El llamativo expediente judicial llegó a la Justicia Federal ya que no hay indicios de delitos de índole provincial. Comenzó en Viedma cuando la Policía frenó un auto que ingresaba desde la provincia de Buenos Aires, presuntamente con destino a San Javier, muy cerca de la capital rionegrina.
Todo comenzó el 27 de febrero, hace más de un mes, cuando efectivos del Cuerpo de Seguridad Vial (CSV) asignados al puente Basillo Villarino interceptaron un Chevrolet Onix, con dos ocupantes. Era de noche y, como suele suceder, el control de rutina se convirtió en una requisa más profunda porque los policías notaron nerviosismo de los dueños del auto.
En la inspección del vehículo, los policías encontraron una bolsa de residuos con 11 millones de pesos en su interior y las respuestas evasivas de los dueños generó la sospecha de que podrían estar vinculados al narcotráfico.
Se convocó a los agentes del Cuerpo de Toxicomanía y se llevaron perros de la División Canes entrenados en detección de drogas, pero no se encontró ningún rastro de estupefacientes.
Se descartó la hipótesis vinculada al narcotráfico, pero de igual forma se secuestró el dinero.

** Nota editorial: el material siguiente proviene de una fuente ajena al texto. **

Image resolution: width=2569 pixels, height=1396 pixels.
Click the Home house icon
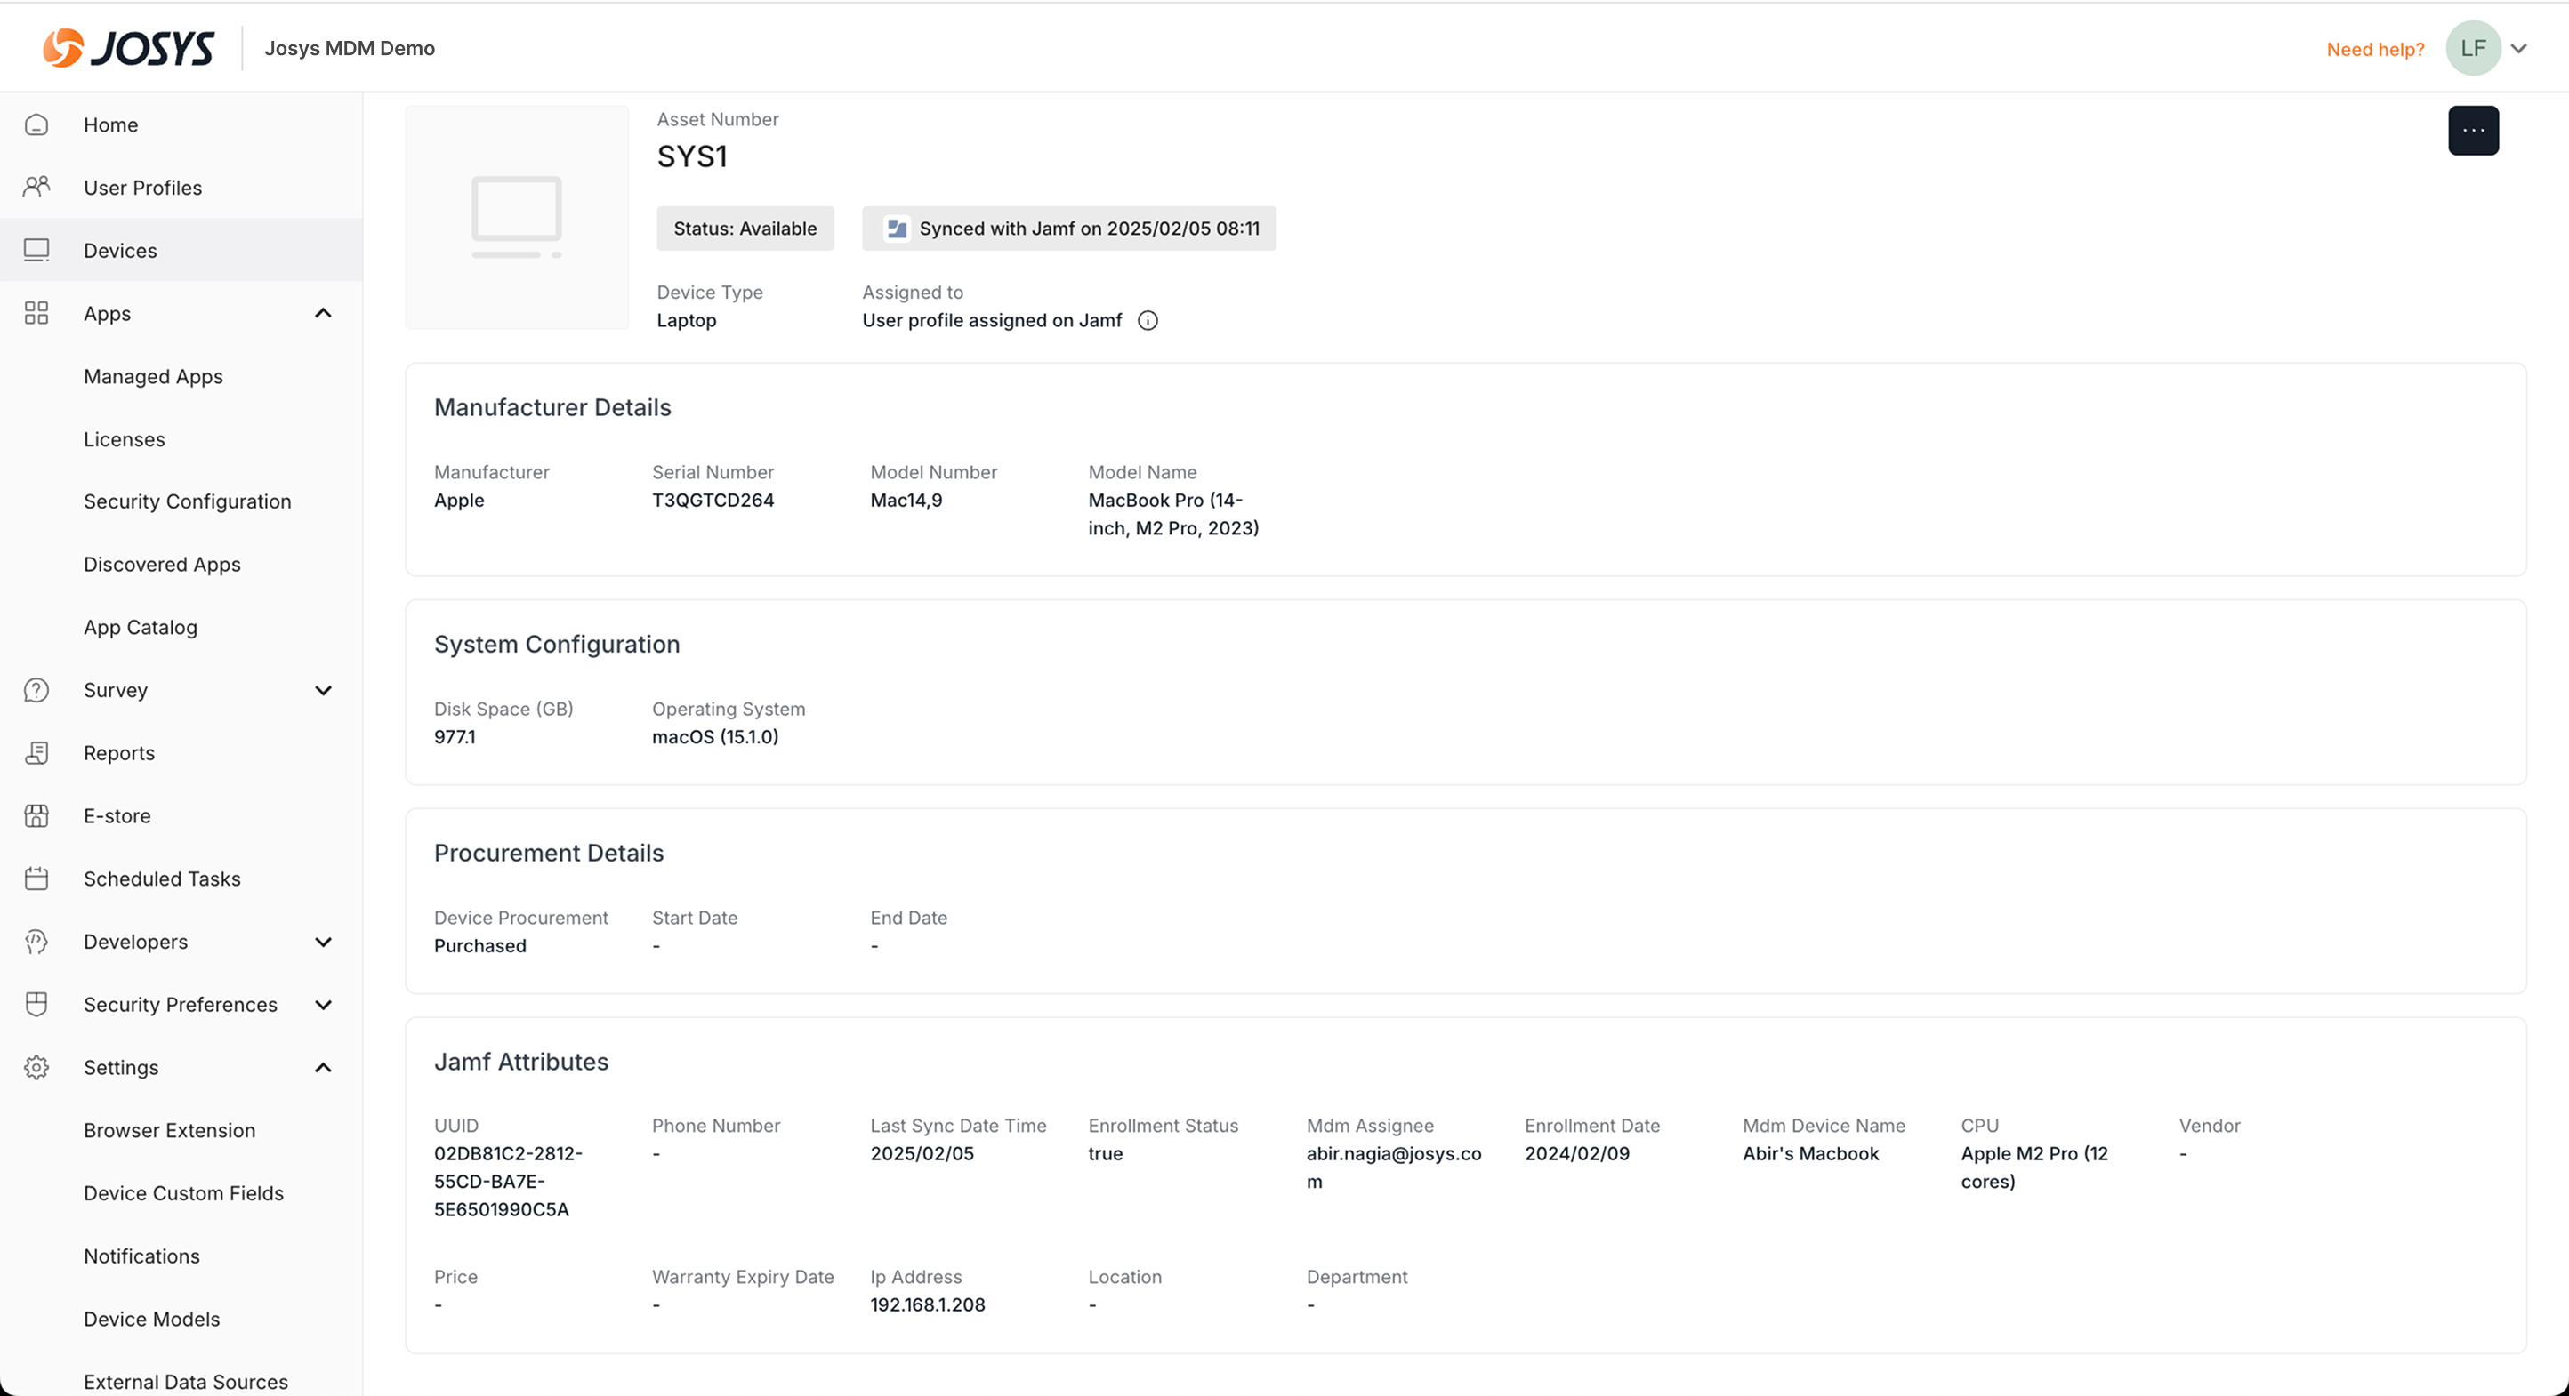(x=36, y=125)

Fuentes policiales afirmaron que los ocupantes del vehículo, ambos mayores de edad, no dieron ningún inicio concreto sobre el origen lícito del dinero. Sin justificación sobre la cifra millonaria encontrada, se contempló que podría ser fruto de un robo.
El secuestro de los $11 millones
El dinero se puso disposición de las autoridades judiciales y los ocupantes del vehículo siguieron viaje. Con el correr de los días también se descartó la vinculación a un robo, pero a un mes del operativo las personas que lo trasladaban no pudieron recuperarlo.
Los 11 millones de pesos están en el juzgado Federal de Viedma y su destino podría definirlo la Administración Federal de Ingresos Públicos (AFIP). El juez Ezequiel Andreani le dio intervención al ente impositivo por considerar que se trataría de bienes no declarados, surgidos de alguna actividad económica "en negro".
El magistrado giró el expediente a la AFIP porque el abogado que representa a los involucrados reclamó el dinero, pero no pudo precisar de dónde salió. En Viedma aseguran que, los dueños de la misteriosa bolsa de residuos llena de plata, tienen emprendimientos rurales en los que se cosecha cebolla. El dinero, según esa versión, sería para pagar el sueldo de los peones rurales encargados de la cosecha.
Según la última teoría en torno al misterioso hallazgo, la AFIP podría sancionar a los dueños del dinero por evasión impositiva y retener una parte, o la totalidad del dinero, cuando concluya su investigación. En ese escenario, los dueños del dinero sí podrían enfrentar cargos en la Justicia, ya que la evasión de impuestos es un delito.